Il faut croire que l’alignement de trois-cents cercueils dans une salle communale de Lampedusa, en octobre de l’année dernière, a fortement marqué les esprits. Il s’agissait d’hommes, de femmes et même de tous jeunes enfants morts au large des côtes italiennes. Cette année, pour le premier anniversaire de cette tragédie, l’Italie institutionnelle, religieuse et civile enfile les commémorations et les symboles. Une manière comme une autre de re-prononcer, pour la énième fois, après la mort d’aussi nombreuses personnes le dérisoire « plus jamais ça » qui a ponctué tant de drames de l’histoire.

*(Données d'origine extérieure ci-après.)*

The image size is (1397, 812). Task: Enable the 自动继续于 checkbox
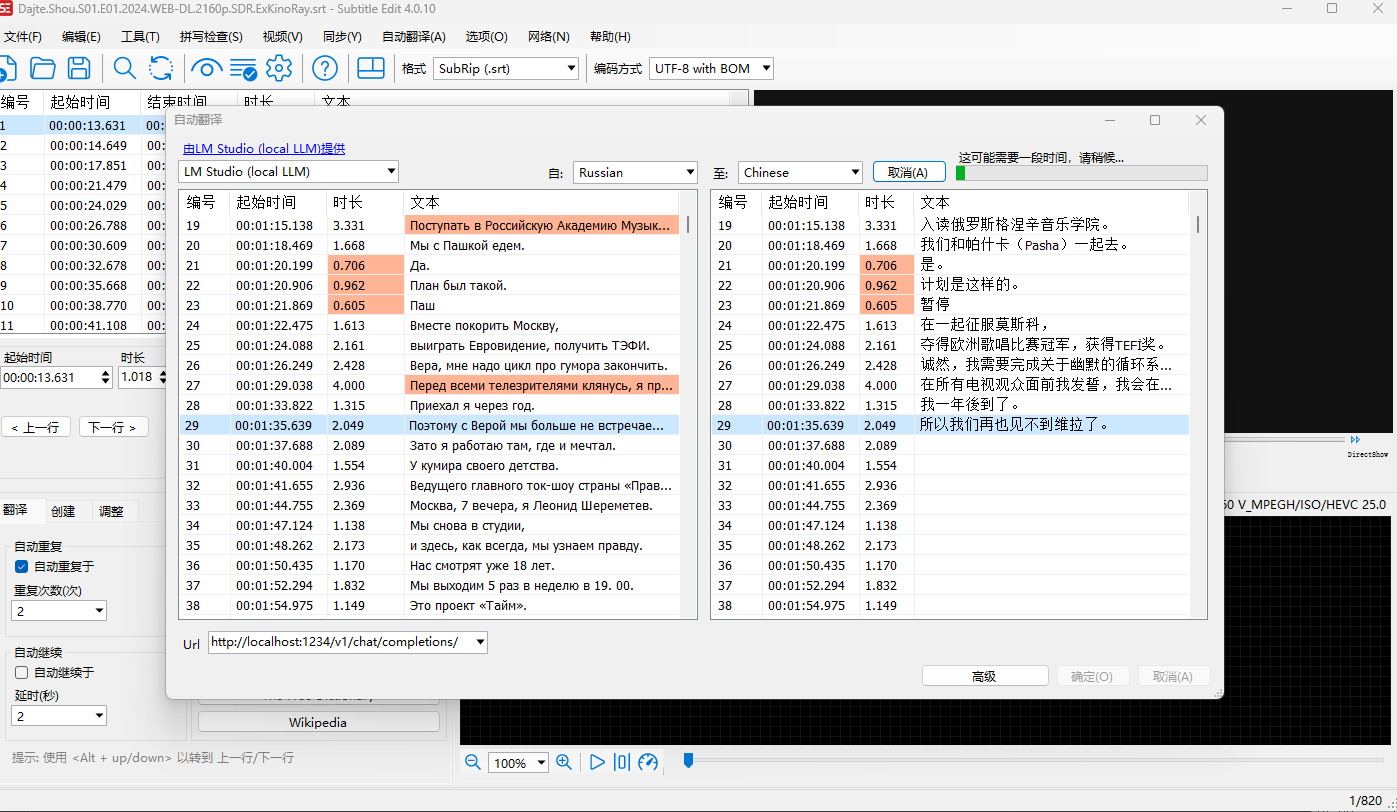[x=21, y=673]
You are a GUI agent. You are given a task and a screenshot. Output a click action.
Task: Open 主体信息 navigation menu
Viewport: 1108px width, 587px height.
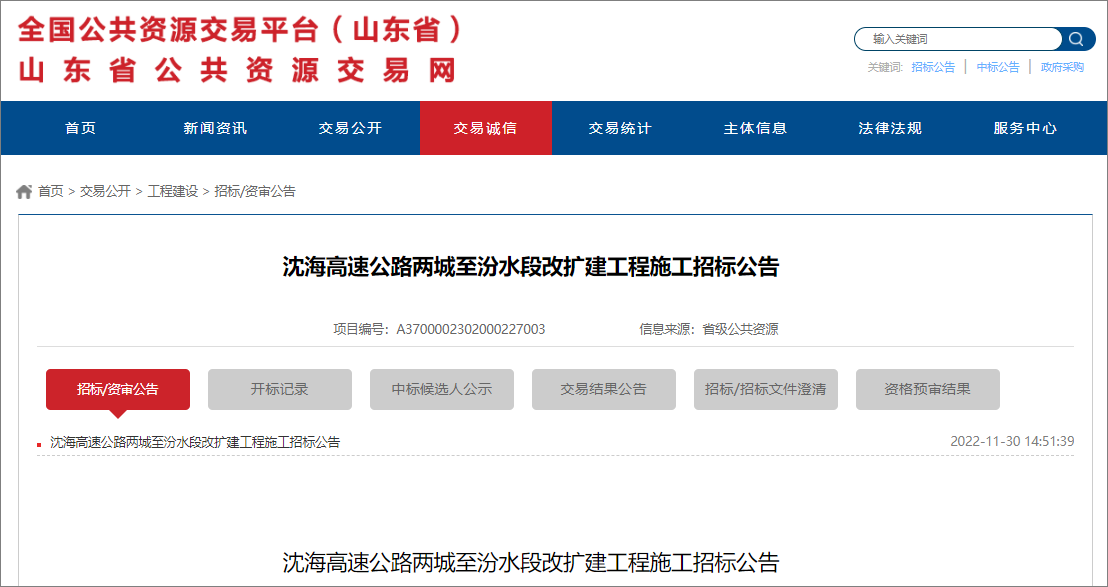coord(755,128)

Ce 3 octobre 2014 veut en tout cas être un jour de mémoire pour les immigrés d’Italie. Signes forts de la commémoration, un groupe des survivants de la tragédie de l’an dernier a sollicité et obtenu une rencontre avec le pape François au Vatican. Eux-mêmes viennent de mettre au point une « Charte de Lampedusa » qui veut rappeler que les centaines de morts sans noms engloutis par la Mer Méditerranée sont aussi des humains. Des livres, des évocations, des émissions radio et télévisées, des manifestations diverses sont programmées.

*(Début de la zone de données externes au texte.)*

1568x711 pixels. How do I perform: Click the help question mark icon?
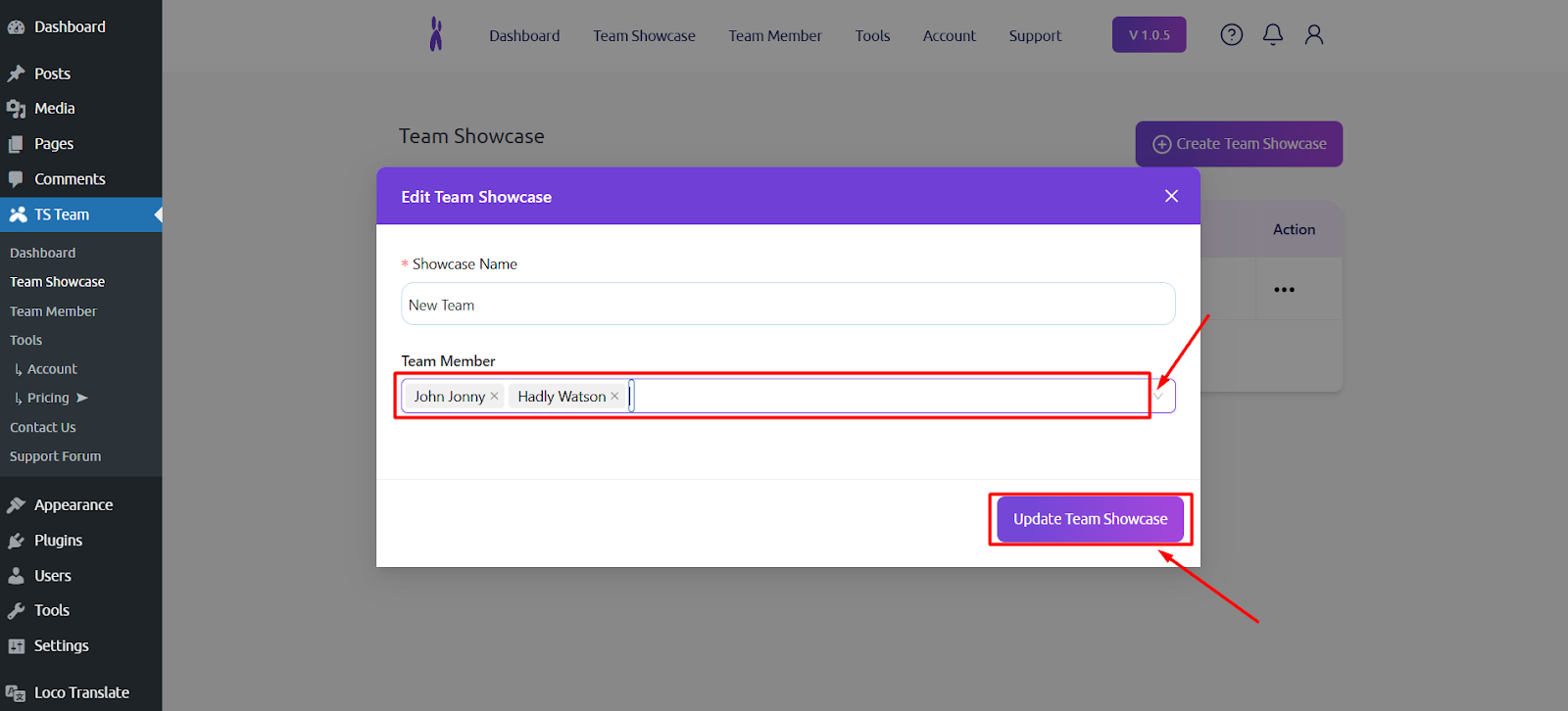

Mais tout cela semble bien léger quand on sait que les morts noyés d’il y a un an, 321 au total et des Africains pour la plupart, ont été « dépassés » par un plus grand record de vies humaines perdues cette année. Il y a un mois, en effet, quelque 500 autres candidats à la téméraire traversée vers l’Europe, ont été envoyés par le fond lorsque leur bateau éventré a coulé. Le drame de cette immigration qui vient d’Afrique ou qui transite par elle est qu’elle commence à s’imposer dans un paysage de banalité.

« J’ai du mal à vous parler. Il n’y a pas de mot pour exprimer votre souffrance. On ne peut que contempler dans le silence, pleurer, et chercher la manière de vous être proche ». Ces mots sont du pape François, mercredi soir au Vatican devant une dizaine de survivants de l’effroyable tragédie du 03 octobre 2013. Impuissance et rage rentrée. Et pourtant, on ne peut pas dire que le pape actuel ait été le plus en retrait dans cette succession de tragédies. Fils d’immigrés italiens en Argentine, il sait plus que quiconque ce qu’est un « voyage de l’espérance ».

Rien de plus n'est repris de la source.